Les syndicalistes enseignant∙e∙s du Sénégal craignent une aggravation rapide de la crise du coronavirus dans leur pays et prennent les devants afin de garantir la sécurité des éducateur∙trice∙s et étudiant∙e∙s, ainsi qu’une continuité éducative.
« Comme partout à travers le monde, la situation créée par le COVID-19 devient de plus en plus inquiétante au Sénégal. Le nombre d’infectés augmente et les cas dit communautaires – aux sources de contamination inconnues - se développent de jour en jour et constituent un danger.

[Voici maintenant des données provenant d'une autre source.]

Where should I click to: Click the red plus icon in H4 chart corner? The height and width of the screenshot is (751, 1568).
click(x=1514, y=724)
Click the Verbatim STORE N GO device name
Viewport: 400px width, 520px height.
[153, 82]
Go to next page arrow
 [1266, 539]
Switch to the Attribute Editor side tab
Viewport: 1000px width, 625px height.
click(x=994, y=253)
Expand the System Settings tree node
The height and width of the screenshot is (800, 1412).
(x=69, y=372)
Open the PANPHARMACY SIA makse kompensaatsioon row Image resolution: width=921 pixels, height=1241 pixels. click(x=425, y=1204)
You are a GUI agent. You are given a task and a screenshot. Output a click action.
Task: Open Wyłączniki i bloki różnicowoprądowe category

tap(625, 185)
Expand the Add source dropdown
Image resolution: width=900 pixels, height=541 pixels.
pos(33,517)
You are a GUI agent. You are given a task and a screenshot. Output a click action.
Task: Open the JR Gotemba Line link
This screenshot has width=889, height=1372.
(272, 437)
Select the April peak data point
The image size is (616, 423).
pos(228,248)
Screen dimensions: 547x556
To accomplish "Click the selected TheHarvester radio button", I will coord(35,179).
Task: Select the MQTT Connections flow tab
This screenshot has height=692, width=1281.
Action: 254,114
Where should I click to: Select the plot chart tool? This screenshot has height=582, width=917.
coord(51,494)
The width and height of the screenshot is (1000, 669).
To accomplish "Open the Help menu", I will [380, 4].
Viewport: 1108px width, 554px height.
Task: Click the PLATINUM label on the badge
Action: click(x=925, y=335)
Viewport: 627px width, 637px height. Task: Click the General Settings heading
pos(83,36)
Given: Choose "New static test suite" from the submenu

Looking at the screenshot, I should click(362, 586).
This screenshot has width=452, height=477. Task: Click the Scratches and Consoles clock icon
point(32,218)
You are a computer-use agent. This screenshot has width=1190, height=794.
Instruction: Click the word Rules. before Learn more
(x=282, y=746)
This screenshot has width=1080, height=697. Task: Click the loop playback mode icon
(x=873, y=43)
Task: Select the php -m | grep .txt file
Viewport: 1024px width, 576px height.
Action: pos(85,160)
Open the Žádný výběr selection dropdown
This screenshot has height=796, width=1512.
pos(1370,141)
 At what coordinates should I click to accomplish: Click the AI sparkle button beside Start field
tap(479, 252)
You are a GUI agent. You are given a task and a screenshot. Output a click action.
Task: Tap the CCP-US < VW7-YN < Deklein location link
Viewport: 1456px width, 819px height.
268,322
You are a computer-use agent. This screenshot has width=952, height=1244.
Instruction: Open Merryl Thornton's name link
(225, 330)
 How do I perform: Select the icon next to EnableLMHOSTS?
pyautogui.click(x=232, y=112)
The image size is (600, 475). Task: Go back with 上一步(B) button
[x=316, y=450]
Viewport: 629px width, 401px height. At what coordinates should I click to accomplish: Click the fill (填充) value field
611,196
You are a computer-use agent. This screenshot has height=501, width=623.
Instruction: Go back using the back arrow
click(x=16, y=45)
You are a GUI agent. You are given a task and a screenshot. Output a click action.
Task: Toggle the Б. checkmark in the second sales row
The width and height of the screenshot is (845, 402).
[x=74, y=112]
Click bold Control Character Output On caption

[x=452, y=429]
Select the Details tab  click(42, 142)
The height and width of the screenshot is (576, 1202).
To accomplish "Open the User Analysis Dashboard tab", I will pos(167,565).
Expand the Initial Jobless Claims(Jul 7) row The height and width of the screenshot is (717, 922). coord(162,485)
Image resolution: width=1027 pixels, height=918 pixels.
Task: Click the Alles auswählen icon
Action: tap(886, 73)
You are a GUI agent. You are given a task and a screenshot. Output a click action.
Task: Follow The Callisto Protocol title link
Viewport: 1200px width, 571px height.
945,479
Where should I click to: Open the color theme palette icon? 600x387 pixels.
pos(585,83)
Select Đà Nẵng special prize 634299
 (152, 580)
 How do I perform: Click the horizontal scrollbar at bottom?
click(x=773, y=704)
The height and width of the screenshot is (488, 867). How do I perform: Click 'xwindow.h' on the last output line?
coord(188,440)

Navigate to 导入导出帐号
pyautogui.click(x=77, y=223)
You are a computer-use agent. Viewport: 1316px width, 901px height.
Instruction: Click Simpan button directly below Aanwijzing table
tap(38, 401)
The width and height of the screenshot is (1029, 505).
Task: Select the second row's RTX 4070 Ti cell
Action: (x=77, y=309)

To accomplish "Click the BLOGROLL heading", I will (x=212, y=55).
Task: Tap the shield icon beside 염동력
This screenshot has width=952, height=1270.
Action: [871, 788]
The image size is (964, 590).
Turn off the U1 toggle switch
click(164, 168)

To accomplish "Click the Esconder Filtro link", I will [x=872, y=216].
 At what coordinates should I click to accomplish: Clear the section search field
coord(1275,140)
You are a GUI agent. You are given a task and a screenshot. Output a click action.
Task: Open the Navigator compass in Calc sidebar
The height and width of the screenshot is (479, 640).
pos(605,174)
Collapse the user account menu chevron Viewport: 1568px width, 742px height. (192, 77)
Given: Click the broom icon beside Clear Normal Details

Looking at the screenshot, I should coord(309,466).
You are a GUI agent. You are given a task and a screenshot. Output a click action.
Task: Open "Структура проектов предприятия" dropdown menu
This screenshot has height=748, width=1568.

Si leurs moyens sont limités, le professionnalisme et le dévouement du personnel médical sont à saluer », souligne Marième Sakho Dansokho, secrétaire générale du Syndicat des Professeurs du Sénégal (SYPROS) et membre du Bureau exécutif de l’Internationale de l’Éducation.
Une fermeture des établissement scolaires sans concertation avec les syndicats
Depuis l’apparition de la pandémie COVID-19 au Sénégal, le 2 mars, des mesures ont été prises par les autorités publiques et le premier secteur impacté est celui de l’éducation, continue-t-elle : fermeture de tous les établissements scolaires, universitaires et de recherche dès le 16 mars, d’abord jusqu’au 6 avril, ensuite prolongée jusqu’au 4 mai. La reprise des cours dépendra bien sûr de l’évolution de la pandémie dans le pays, indique Sakho Dansokho.
Elle ajoute que « les enseignants étaient en grève lors que la fermeture a été décidée, sans concertation avec les acteurs, peut-être à cause de la surprise COVID-19 et la crainte de sa propagation, mais les syndicats mettent la pression pour que la reprise, si on ne déclare pas l’année invalide, ne se fasse pas sans discussion avec les acteurs, notamment les syndicats. Ces derniers doivent impérativement être inclus dans les débats afin d’assurer une reprise dans les meilleures conditions possibles pour une éducation de qualité. »
Un rôle de veille et d’alerte pour le syndicat
Dans son rôle de veille et d’alerte, son syndicat est en contact avec ses responsables régionaux et locaux, grâce à Internet et aux réseaux sociaux, principalement via un groupe WhatsApp créé pour une information et une interaction rapides.
Il demande aussi à ses membres de :
- participer à la sensibilisation contre la propagation du virus pour se protéger, protéger ses contacts (enseignant∙e∙s, élèves) et au-delà les populations.
- maintenir les contacts en ligne, si possible, avec leurs élèves pour éviter qu’ils désapprennent.
Le SYPROS maintient plus que jamais un programme d’acquisition d’ordinateurs au profit de ses membres pour leur développement professionnel, les échanges et la réduction du fossé digital. « Ces outils peuvent être utilisés pour des cours en ligne, en tout cas pour rester en contact avec le syndicat, les collègues et les élèves éventuellement », explique Sakho Dansokho.
Stratégie syndicale post-pandémie
Elle rappelle également que le syndicat a déjà commencé à recueillir les avis de ses membres quant aux stratégies et conditions pour la reprise post-pandémie.
Une réflexion importante a été initiée par le SYPROS sur cette thématique et les questionnements sont nombreux :
1. Toutes les stratégies mises en place par les autorités de l’éducation (cours en ligne, téléformation) présentent des limites importantes et ne sauraient remplacer les classes. Il existe des problèmes d’accessibilité par la majorité, d’interactivité, de contenus.2. Même si l’année scolaire devait reprendre le 4 mai, comment faire avec les infrastructures non adaptées (abris provisoires), avec les milliers d’enfants qui aident les parents dans les champs ?3. Comment rattraper le temps perdu pour faits de grève par les enseignant∙e∙s avant l’irruption du COVID-19 et pour cause de pandémie ? Faudrait-il suspendre toutes les revendications des syndicats ?4. Comment prendre en compte les enseignant∙e∙s/élèves qui ont pu guérir du COVID-19, mais pourraient bien être stigmatisé∙e∙s ?5. Quelles stratégies/dispositions éducatives adopter pour ne laisser personne sur le côté en périodes de catastrophes ?6. Le dialogue social doit intervenir, quelles que soient les circonstances. Il en va du respect des acteurs de l’éducation, et, au-delà, de leur engagement et de leur responsabilisation.7. Si l’enseignement à distance pouvait être équitable parce qu’accessible à tous et toutes jusque dans les villages, devra-t-il remplacer les classes physiques ? Qu’adviendrait-il alors des personnels de l’éducation ?
« Maintenant comme avant la pandémie, nous mettons tout en œuvre pour assurer que l’éducation reste la priorité et reçoive un financement adéquat, et pour garantir un accès équitable à l’enseignement pour tous et toutes », conclut Sakho Dansokho.